Estudantes protestam contra corte orçamentário na Itália

Milhares de estudantes bloquearam o centro de Roma hoje durante várias iniciativas de um protesto nacional contra uma proposta de cortes orçamentários no sistema universitário. A medida deve ser votada ainda hoje. Cerca de 50 mil estudantes fizeram passeatas pela capital, em uma tentativa de "paralisar" a cidade, chamada pelos organizadores de "Dia de Bloquear Tudo". Segundo a União dos Estudantes Italianos, "mais de 400 mil estudantes estão protestando por toda a Itália".

AE, Agência Estado

30 de novembro de 2010 | 15h19

A polícia bloqueou todas as entradas da Câmara dos Deputados, onde deve ser votada a proposta de reforma. Funcionários foram obrigados a redirecionar o tráfego, já que o trânsito no centro da cidade estava congestionado em várias áreas. Parte do fluxo de carros foi redirecionada para a área no entorno da Fontana di Trevi, onde geralmente só passam pedestres.
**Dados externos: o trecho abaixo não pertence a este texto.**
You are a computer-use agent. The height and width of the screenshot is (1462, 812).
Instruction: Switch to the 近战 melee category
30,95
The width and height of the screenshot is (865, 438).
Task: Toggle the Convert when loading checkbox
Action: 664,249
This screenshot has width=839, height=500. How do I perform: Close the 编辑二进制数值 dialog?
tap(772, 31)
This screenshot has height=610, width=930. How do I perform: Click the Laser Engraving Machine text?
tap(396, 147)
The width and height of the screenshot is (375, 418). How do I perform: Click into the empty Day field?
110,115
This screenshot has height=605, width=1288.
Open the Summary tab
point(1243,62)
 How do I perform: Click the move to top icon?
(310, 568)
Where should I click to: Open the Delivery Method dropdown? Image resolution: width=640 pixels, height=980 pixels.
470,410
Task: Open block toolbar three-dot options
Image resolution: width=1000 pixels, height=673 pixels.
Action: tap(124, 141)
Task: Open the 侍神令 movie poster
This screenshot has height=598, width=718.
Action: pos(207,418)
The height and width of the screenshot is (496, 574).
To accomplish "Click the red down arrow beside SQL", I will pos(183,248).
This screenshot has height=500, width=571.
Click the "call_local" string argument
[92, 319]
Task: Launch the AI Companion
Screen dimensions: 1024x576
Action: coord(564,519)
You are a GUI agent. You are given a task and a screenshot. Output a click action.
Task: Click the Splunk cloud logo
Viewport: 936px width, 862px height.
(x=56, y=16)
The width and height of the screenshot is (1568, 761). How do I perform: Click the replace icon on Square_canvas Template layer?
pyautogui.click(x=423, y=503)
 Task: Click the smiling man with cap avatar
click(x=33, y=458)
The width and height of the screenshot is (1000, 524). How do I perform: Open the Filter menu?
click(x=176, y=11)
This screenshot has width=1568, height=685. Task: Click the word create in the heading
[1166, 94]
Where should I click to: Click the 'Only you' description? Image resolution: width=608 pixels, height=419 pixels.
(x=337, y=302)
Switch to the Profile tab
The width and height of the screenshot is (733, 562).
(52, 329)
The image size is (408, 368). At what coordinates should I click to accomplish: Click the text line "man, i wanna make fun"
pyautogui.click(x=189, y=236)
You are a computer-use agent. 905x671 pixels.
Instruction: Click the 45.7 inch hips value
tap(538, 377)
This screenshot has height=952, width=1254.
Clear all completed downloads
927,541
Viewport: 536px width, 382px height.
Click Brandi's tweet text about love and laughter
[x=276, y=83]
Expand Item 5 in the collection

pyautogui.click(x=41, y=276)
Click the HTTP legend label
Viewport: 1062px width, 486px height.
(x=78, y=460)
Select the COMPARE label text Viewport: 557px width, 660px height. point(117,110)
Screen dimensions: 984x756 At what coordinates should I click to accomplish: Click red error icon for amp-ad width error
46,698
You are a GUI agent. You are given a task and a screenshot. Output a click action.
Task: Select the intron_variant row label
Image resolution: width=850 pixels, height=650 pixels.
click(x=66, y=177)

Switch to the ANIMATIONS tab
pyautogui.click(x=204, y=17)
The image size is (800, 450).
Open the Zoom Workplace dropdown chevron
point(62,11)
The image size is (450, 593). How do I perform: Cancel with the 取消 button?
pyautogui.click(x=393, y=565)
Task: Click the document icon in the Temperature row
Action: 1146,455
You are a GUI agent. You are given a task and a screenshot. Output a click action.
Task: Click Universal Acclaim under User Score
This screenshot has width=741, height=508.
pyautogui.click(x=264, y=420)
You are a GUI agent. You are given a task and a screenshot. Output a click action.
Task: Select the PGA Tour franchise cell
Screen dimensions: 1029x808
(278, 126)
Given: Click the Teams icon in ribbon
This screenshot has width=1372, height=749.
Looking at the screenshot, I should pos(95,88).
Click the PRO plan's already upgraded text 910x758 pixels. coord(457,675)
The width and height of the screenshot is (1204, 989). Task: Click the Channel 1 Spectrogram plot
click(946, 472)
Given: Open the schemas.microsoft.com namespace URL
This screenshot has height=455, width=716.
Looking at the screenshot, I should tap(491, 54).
"Centenas de iniciativas contra as reformas universitárias estão sendo organizadas por todo o país", afirmou a união dos estudantes em comunicado. Segundo a entidade, havia protestos passivos, com os estudantes de braços cruzados, em universidades e monumentos, além de medidas para atrapalhar o trânsito. "Essas iniciativas têm apenas um objetivo: bloquear as propostas de cortes e reformas e evitar que a universidade pública morra", informa o texto.

Milhares de estudantes se reuniram mais cedo na Universidade La Sapienza, antes de marchar pelo centro histórico de Roma. Os manifestantes atrapalharam o trânsito em outras grandes cidades pelo país, como Turim e Palermo, com estudantes bloqueando vias ainda em Milão, Pisa e Veneza.

Em Nápoles, os manifestantes se aproveitaram da crise da falta da coleta de lixo para lançar sacos de lixo e entulho nas ruas e perto da sede do governo regional. Estudantes e acadêmicos se revoltaram contra o projeto para cortar 9 bilhões de euros e 130 mil empregos do sistema educacional. O governo do primeiro-ministro Silvio Berlusconi pretende realizar esses cortes até 2013. As informações são da Dow Jones.